Я вот, Иван Никитич, готовясь к этой теме, нашел интересный документ – записки Екатерины Жуковской, очень стильный документ той эпохи. Она Жуковская по второму мужу (по первому Ценина, в девичестве Ильина), он одно время был сотрудником некрасовского «Современника», писал по экономическим вопросам. Однажды написал статью, раскритиковавшую тогдашнюю новинку – «Капитал» Маркса. Тогда же столп позднего народничества Николай Михайловский написал против него статью «Карл Маркс перед судом господина Жуковского». Жуковский, как человек солидный, недолго с этой консисторией сотрудничал, ушел на практическую работу – между прочим, кончил жизнь в чине директора Российского государственного банка. Записки Жуковской – чрезвычайно интересный документ, дающий, в частности, яркие картины из жизни так называемой Знаменской коммуны, организованной хорошим писателем Василием Слепцовым. Это было что-то вроде фурьеристского фаланстера. Разговоры вокруг ходили самые кромешные – объявили коммуну личным гаремом Слепцова, между прочим, очень красивого мужчины. Все это, конечно, было не так – просто передовая молодежь искала новые формы жизни. Бог в помощь, что называется; но вот литературные вкусы у этой молодежи были, что и говорить, не вовсе тонкие.
Приведу пример: Жуковская рассказывает о встрече и разговоре двух передовых девушек:
Из соседней комнаты вышла хорошенькая стриженая блондинка, лет двадцати, с карими глазами.
– Ну, садитесь, – сказала она протяжным голосом, несколько в нос, распечатывая письмо, которое ей подала Коптева.
Коптева села против новой знакомой, а я, опасаясь рассмеяться, забилась в угол комнаты за трельяж с плющом.
– Так это вы Коптева? – сказала молодая З. нараспев самым бесстрастным равнодушным тоном, как бы показывая, что она привыкла к таким знакомствам.
– Да, я самая. А вот это моя приятельница Ценина, – кивнула она на меня головой <…>.
И затем, уже вовсе не обращая на меня никакого внимания, она обратилась к Коптевой и сказала:
– Ну а вы что скажете?
В то время интервьюирование не было вовсе в ходу, но Коптева, как бы опережая на сорок лет этот обычай, очень бодро стала задавать вопросы на манер теперешних репортеров.
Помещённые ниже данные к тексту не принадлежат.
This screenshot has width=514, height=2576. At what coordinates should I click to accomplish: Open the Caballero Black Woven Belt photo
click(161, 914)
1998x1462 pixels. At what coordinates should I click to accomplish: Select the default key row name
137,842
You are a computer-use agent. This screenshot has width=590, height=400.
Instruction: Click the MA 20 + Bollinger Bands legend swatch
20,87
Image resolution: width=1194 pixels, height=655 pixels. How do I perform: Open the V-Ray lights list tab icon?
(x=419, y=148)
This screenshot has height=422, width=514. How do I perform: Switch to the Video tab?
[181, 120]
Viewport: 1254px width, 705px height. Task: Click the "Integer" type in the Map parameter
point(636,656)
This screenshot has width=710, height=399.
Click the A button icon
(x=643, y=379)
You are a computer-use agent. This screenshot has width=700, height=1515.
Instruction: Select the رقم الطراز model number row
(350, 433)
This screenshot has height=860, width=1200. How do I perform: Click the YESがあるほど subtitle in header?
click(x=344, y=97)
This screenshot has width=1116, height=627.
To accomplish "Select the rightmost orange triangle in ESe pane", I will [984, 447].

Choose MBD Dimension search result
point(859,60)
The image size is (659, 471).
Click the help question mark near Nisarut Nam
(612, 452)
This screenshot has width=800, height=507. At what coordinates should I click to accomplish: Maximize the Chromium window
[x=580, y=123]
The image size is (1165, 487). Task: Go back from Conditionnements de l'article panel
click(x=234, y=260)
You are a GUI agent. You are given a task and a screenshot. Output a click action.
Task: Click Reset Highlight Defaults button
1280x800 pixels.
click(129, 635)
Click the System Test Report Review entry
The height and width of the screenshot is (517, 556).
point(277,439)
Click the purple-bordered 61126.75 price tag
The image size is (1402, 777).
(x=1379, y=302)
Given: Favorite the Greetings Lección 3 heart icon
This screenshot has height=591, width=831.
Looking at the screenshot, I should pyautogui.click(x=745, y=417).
Прищурив глаза по своей обыкновенной привычке, вызванной крайней близорукостью, Коптева, рассматривая свою собеседницу, спросила:
– Вы нигилистка?
– Смотря по тому, что вы подразумеваете под именем нигилистки.
– Ну там искусство, что ли, отвергаете, поэзию, – с небрежной миной пояснила Коптева.
– Искусства и поэзии я отвергать не могу, потому что это факт. Против фактов я не иду. Но не придаю искусству и поэзии того значения, которое принято придавать им другими.
– То есть? – допрашивала Коптева.
– Не могу признавать их целью – лишь средствами.
– Средствами чего? – продолжала Коптева.
– Средствами будить мысли массы и направлять их в определенную сторону: как, например, некрасовские стихи.
– Ну, а Пушкин, воспевающий эпикуреизм?
– Пушкина я ценю или, скорее, просто признаю его поэзию таким баловством, как вот вашу брошку и браслет. Для сытых он может быть приятным развлечением, но чужд всякого гуманизирующего влияния.
В этом тоне допрос Коптевой длился довольно долго. Она, видимо, привыкла к ним, и у нее выработалась целая система вопросов, с помощью которых она выясняла себе новую личность. Не привыкши ни к чему подобному, я только удивлялась находчивости Коптевой и серьезности, обстоятельности и докторальности, с которой отвечала ей З. все тем же невозмутимым протяжным голосом.
З. была сестра одного из известных сотрудников журнала «Русское Слово», отличавшегося своим крайним либерализмом, с ясно и категорично поставленными догматами; поэтому ей было нетрудно отвечать на вопросы, целиком цитируя эти догматы, поражая меня необыкновенной определенностью своих взглядов, до чего мне было далеко.